Savannah Bee Company
- Company type: Private
- Industry: Retail
- Founded: 2002; 24 years ago in Savannah, Georgia
- Headquarters: Savannah, Georgia, U.S.
- Number of locations: 16
- Key people: Ted Dennard (Founder)
- Products: Honey, other food and beauty products
- Website: Savannah Bee Company

= Savannah Bee Company =

American retail company

Savannah Bee Company is an American company based in Savannah, Georgia and founded by Ted Dennard in 2002. The company sells honey-related products and books, beauty products, beverages, and candles. The Savannah Bee Company has 16 locations in the United States.

==Founder==
Ted Dennard is the founder and CEO of the company. He was a beekeeper, and in 1999 his Tupelo Honey was sold in a friend's Savannah Georgia store. Dennard founded the Savannah Bee Company 3 years later, in 2002.

Dennard is concerned with bee conservation and threats to bee populations. In 2016 the company began to invest in teaching children about bees. He created a not for profit organization named the "Bee Cause Project". There are now 320 schools in all 50 states which have bee hives.

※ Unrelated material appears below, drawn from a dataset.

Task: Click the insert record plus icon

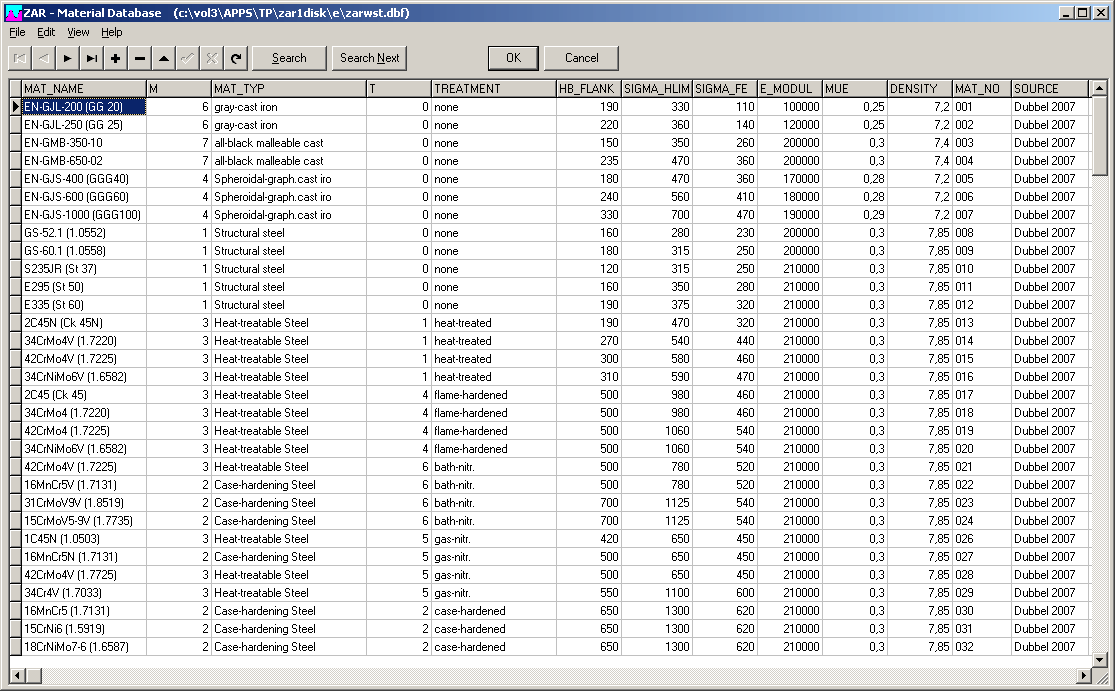Action: point(116,58)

In 2015 Dennard received a permit from the Bahamian government to bring 12 bee hives to the Bahamas. In 6 months the bee keepers were able to begin harvesting honey. From those bees the estimate is that there are now 15 hives.

==Company details==
In 2014 the Savannah Bee Company featured in Google's economic report. Google stated in a press release: "The Savannah Bee Company has utilized online sales to better achieve results without expending a lot of money, as evidenced by their website's exponential growth." In 2013 the company's online sales of honey, health and other products grossed $1.35 million.

By 2019 the company had opened 14 stores in the United States, with multiple stores in Tennessee, South Carolina, and Georgia, as well as stores in Arizona, Connecticut, Colorado, and Florida.

The Savannah Bee Company is referred to as a "major player in the honey market".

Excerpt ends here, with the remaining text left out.